** PROVIDED RECORDS follows **

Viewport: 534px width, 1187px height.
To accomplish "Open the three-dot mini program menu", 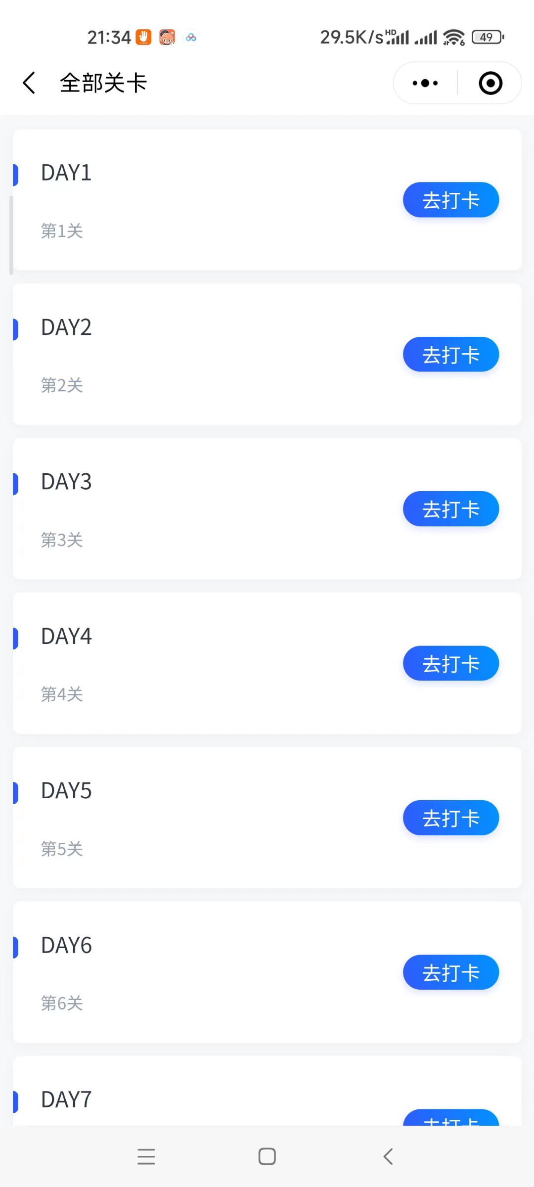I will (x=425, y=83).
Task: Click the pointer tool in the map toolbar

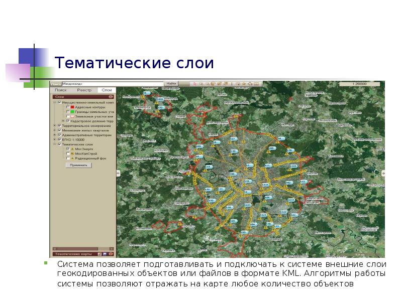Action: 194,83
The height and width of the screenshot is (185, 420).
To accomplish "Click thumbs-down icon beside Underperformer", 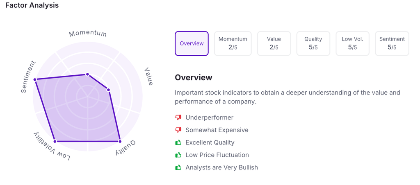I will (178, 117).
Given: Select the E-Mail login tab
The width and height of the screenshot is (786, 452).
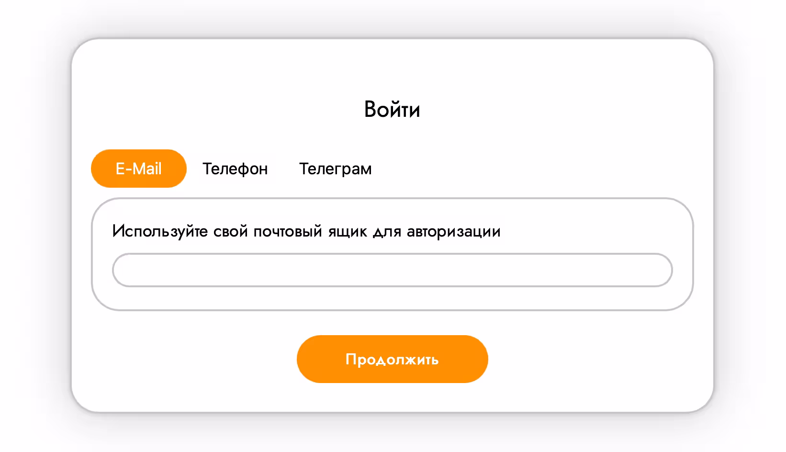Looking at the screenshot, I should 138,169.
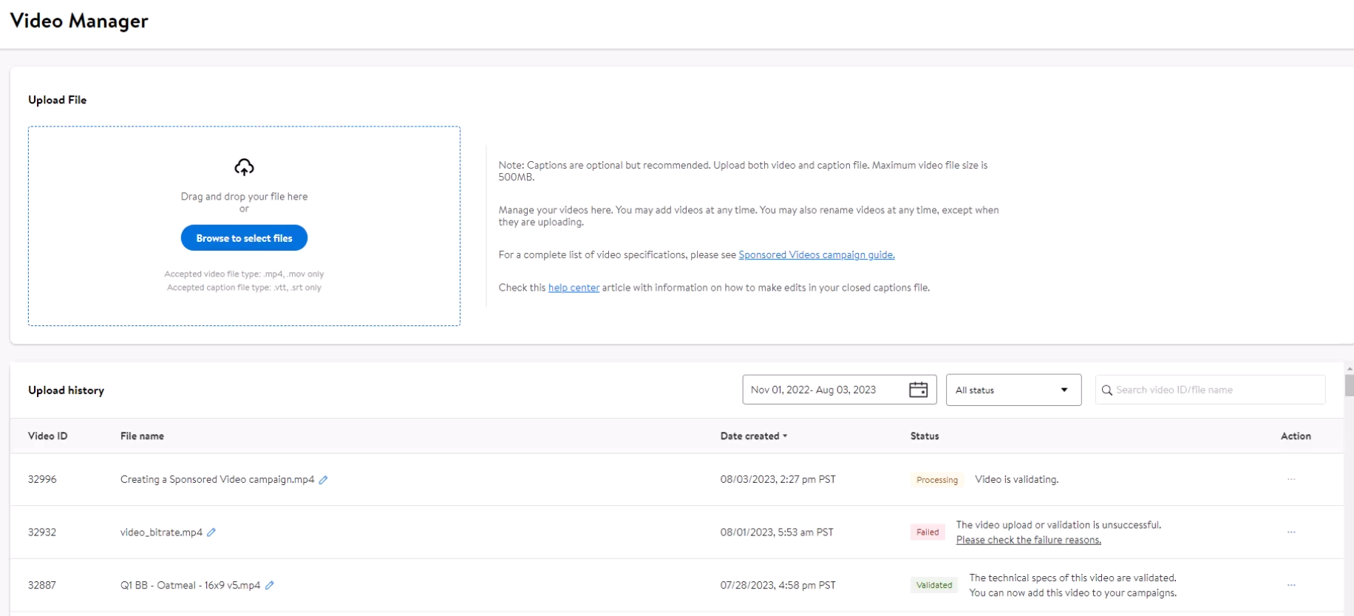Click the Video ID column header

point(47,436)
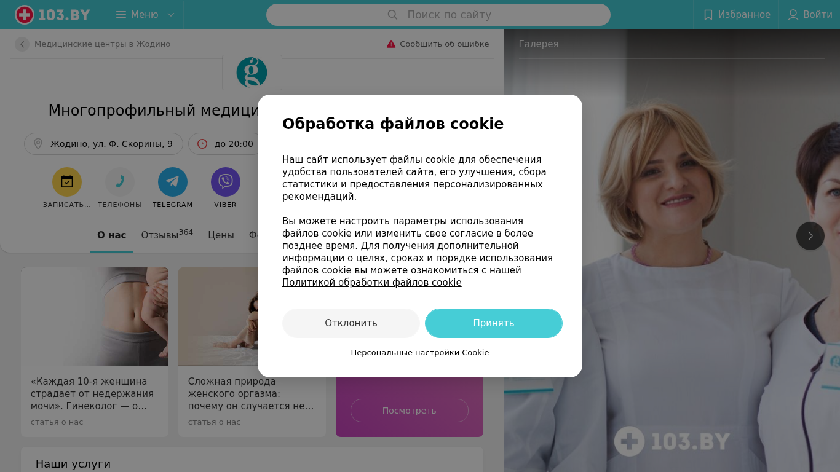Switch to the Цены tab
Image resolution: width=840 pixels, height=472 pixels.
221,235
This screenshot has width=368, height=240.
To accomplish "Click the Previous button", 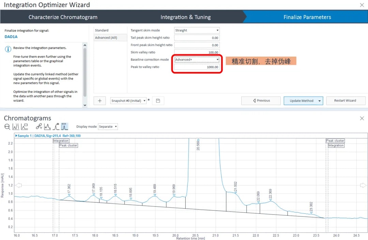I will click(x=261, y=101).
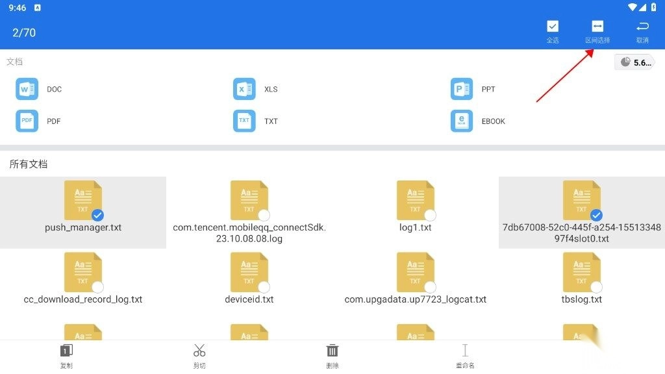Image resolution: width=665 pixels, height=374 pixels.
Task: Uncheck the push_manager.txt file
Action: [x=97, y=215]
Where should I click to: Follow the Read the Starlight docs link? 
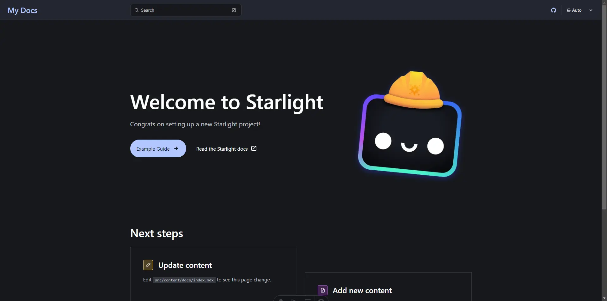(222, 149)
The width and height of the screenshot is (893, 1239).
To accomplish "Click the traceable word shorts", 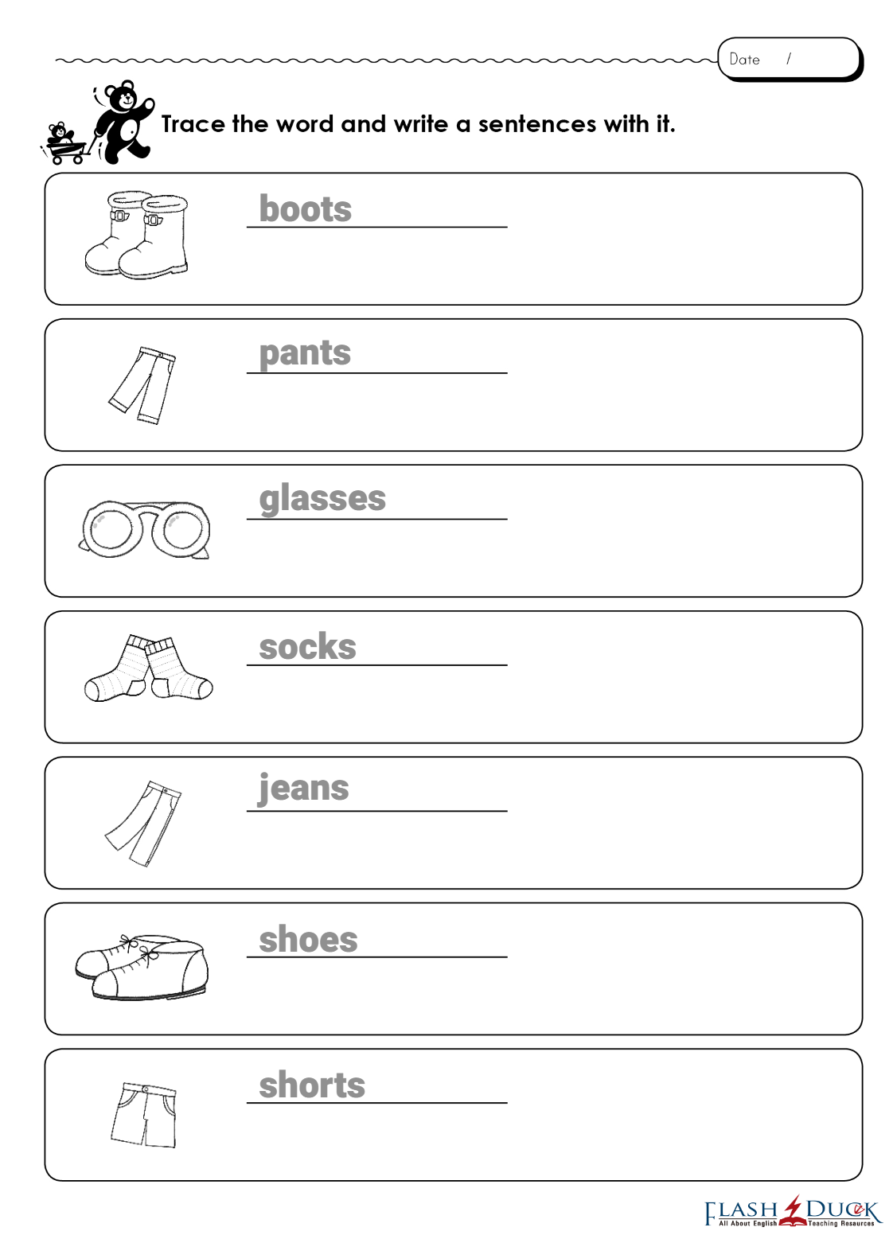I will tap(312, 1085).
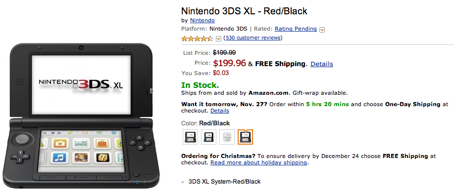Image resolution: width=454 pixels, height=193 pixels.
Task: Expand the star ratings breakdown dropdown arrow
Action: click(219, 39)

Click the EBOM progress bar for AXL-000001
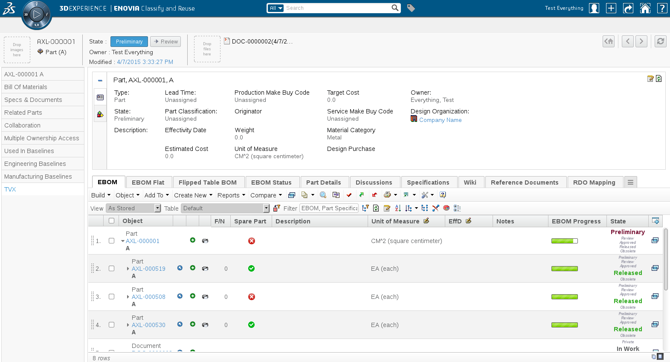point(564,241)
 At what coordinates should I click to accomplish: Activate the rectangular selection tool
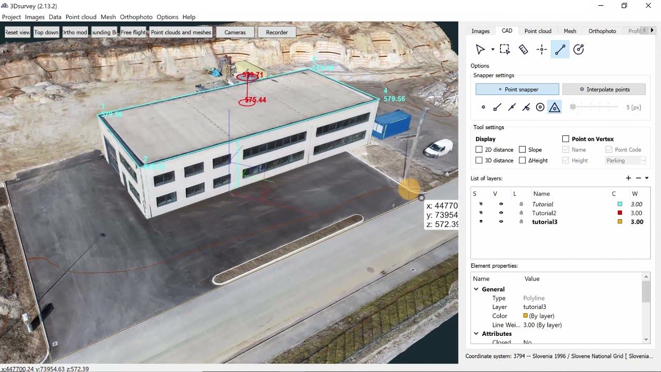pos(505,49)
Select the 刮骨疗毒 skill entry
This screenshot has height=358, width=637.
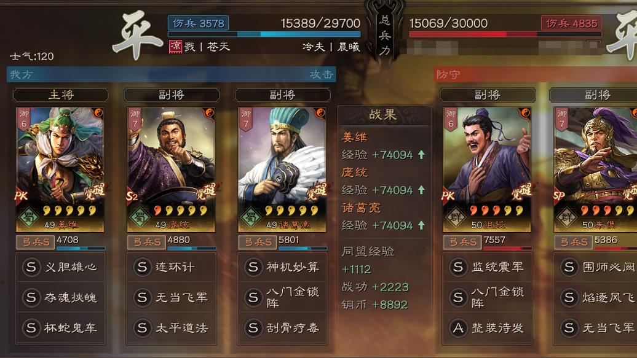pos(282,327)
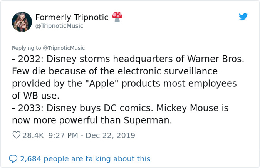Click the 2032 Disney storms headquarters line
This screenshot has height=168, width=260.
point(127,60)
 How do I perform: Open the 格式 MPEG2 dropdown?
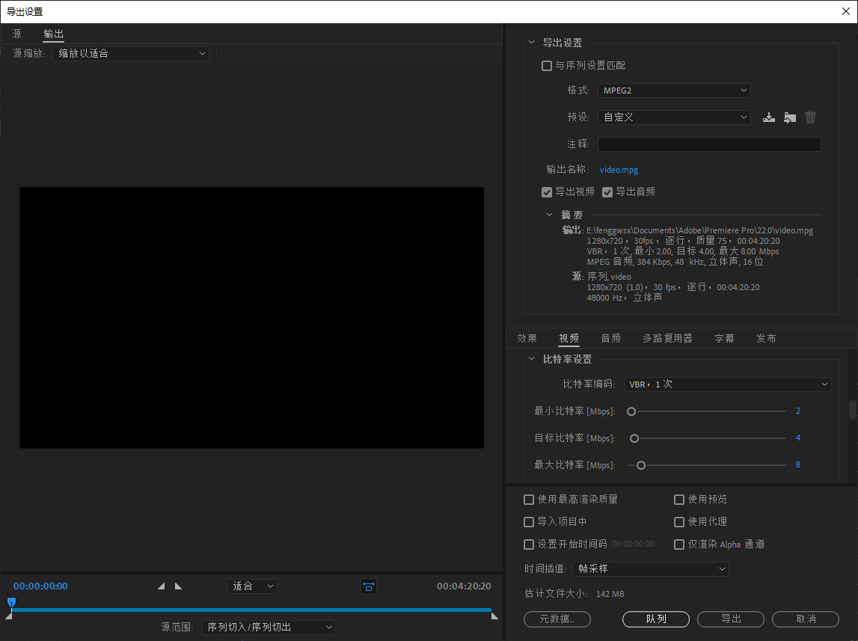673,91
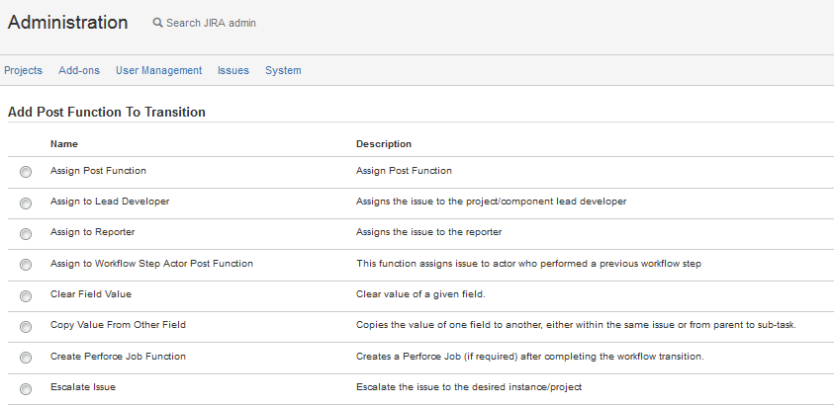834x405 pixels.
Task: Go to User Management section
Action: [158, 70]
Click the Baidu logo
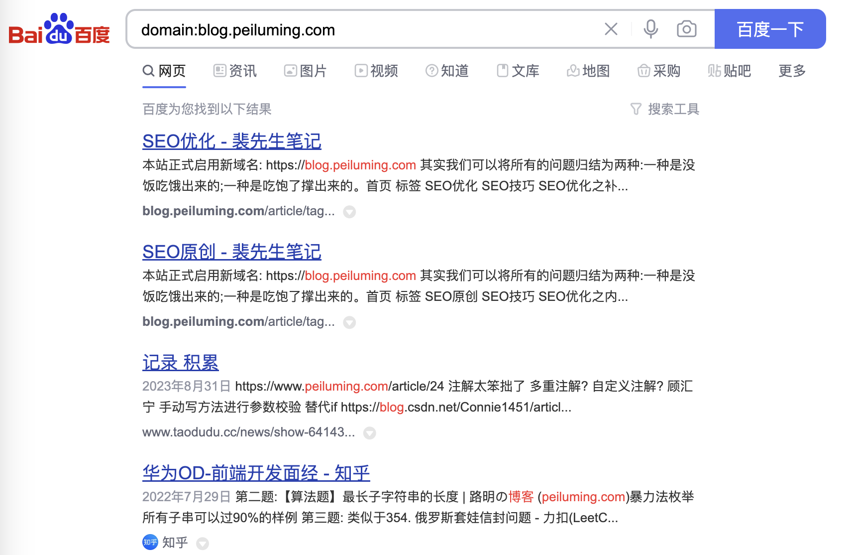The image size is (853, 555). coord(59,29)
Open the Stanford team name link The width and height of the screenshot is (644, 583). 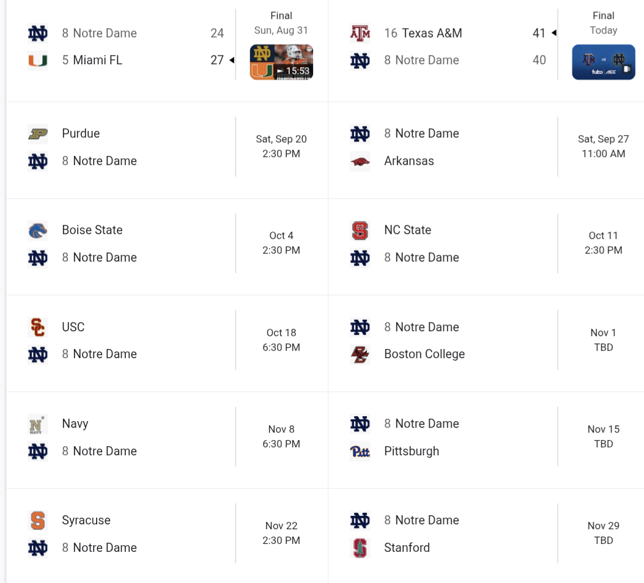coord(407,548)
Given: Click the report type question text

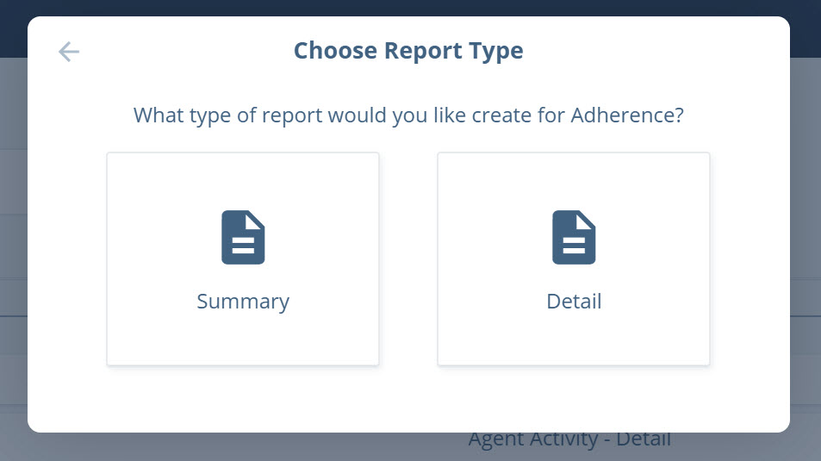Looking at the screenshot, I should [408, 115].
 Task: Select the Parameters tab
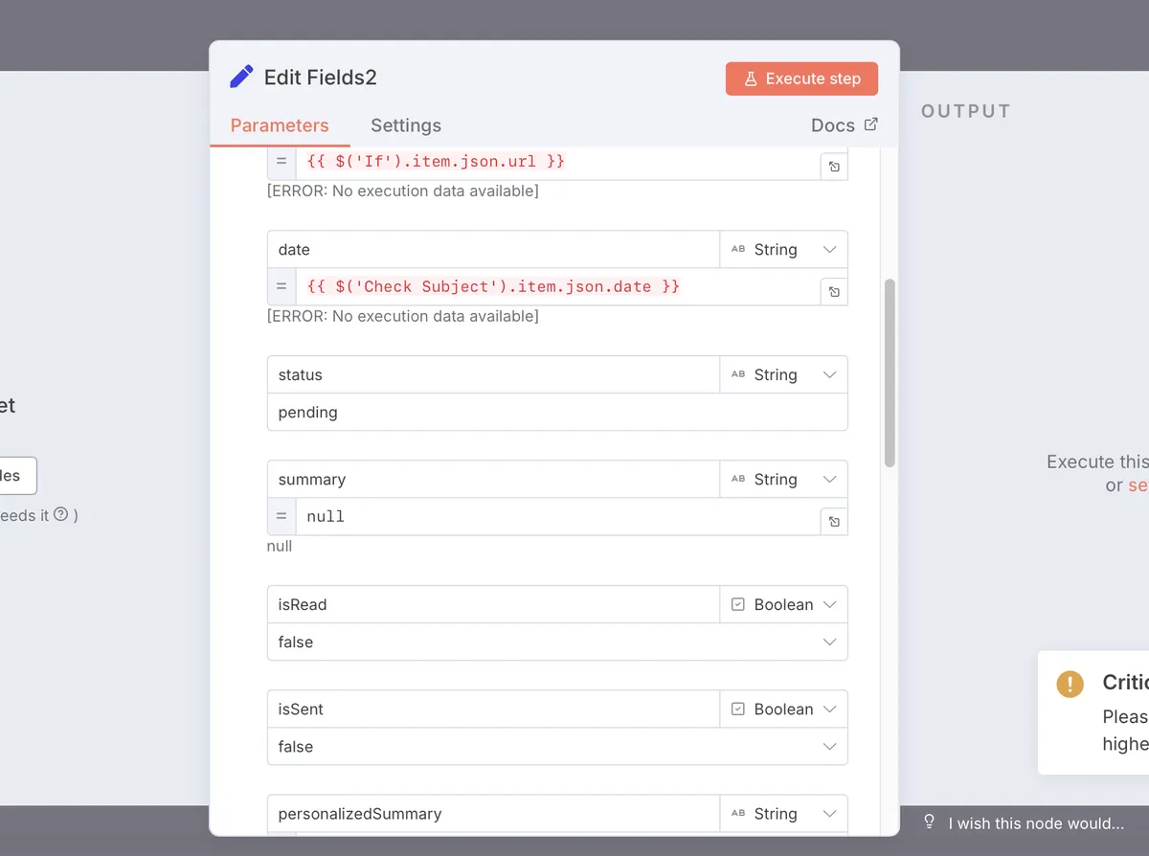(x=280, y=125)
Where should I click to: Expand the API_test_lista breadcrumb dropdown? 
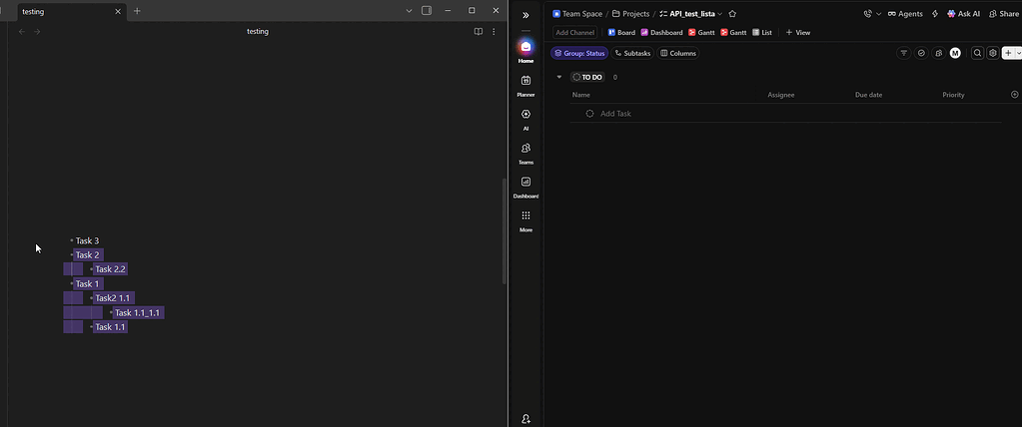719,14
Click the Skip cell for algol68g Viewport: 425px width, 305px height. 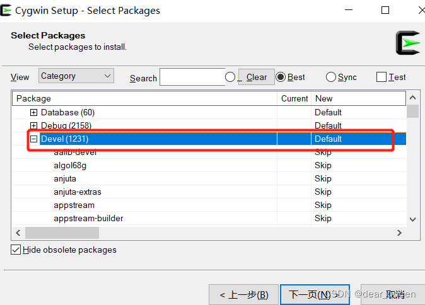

** End of PROVIDED RECORDS **

TASK DESCRIPTION
Copy out, without any pictures, the lines of the records above from the one containing "Given: Click the report type question text" through the final line, both ends included.

REPLY TO THE TASK
Given: Click the report type question text

Looking at the screenshot, I should [408, 115].
 Task: Select the Parameters tab
(x=280, y=125)
Where should I click to: Expand the API_test_lista breadcrumb dropdown? 
719,14
Click the Skip cell for algol68g Viewport: 425px width, 305px height. 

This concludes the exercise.